### ZAŁĄCZONY TEKST:
((

Pandemia pokazała, że biuro sprzedaży dewelopera może nieźle działać online, istnieją technologie pomagające w tym, że umowę rezerwacyjną można podpisać online, a do obejrzenia mieszkania z domu wystarczy dobrze działający spacer 3D.

- Zmieniają się sposoby sprzedaży mieszkania. Ewolucja przyśpieszyła, a technologia coraz więcej znaczy – mówi w rozmowie z MarketNews24 Marcin Krasoń z Obido.pl. - Weszła ona nie tylko na rynek pierwotny, ale i wtórny oraz najmu. Mocno zmienia się sposób prezentacji nieruchomości. Dostępność dronów czy kamer 360 stopni pozwala pokazać nieruchomość z zupełnie nowej strony.

Kupujący zmienią preferencje. Upowszechnienie pracy zdalnej powoduje wzrost popularności dodatkowego pokoju, w którym można urządzić gabinet do pracy.

- W związku ze wzrostem popularności określonych nieruchomości i spadkiem innych, można się spodziewać większego rozwarstwienia cenowego – ocenia ekspert. - Mniej będzie chętnych na mieszkania nieatrakcyjne. Niewielkie, ciasne, z kiepskim widokiem, położone w nieestetycznej okolicy – takie mieszkania nie będą zyskiwać na wartości, co spowoduje wzrost rozwarstwienia cen na rynku.

))

### DOSTARCZONY MATERIAŁ:
((

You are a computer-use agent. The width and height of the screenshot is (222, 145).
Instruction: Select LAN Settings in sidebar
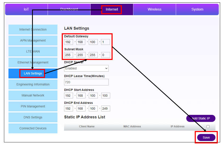pos(33,73)
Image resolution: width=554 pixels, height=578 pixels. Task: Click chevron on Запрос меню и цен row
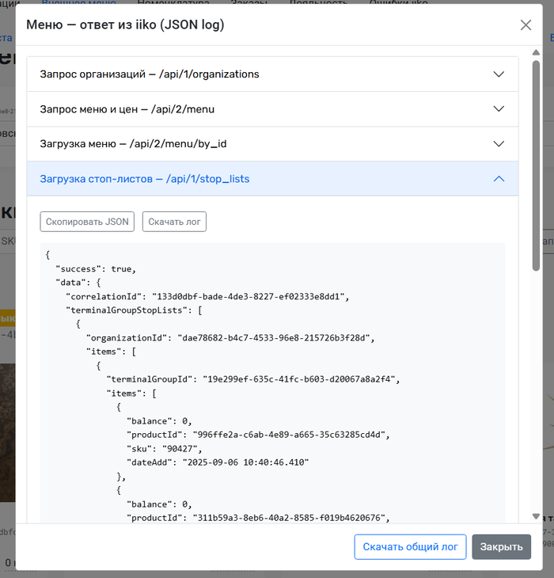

))

### TWOJE ZADANIE:
Skopiuj wiernie fragment tekstu o sprzedaży mieszkań od słów „- W związku” do słów „cen na rynku.”. Dane nie mają tu żadnego znaczenia.

### ROZWIĄZANIE ĆWICZENIA:
- W związku ze wzrostem popularności określonych nieruchomości i spadkiem innych, można się spodziewać większego rozwarstwienia cenowego – ocenia ekspert. - Mniej będzie chętnych na mieszkania nieatrakcyjne. Niewielkie, ciasne, z kiepskim widokiem, położone w nieestetycznej okolicy – takie mieszkania nie będą zyskiwać na wartości, co spowoduje wzrost rozwarstwienia cen na rynku.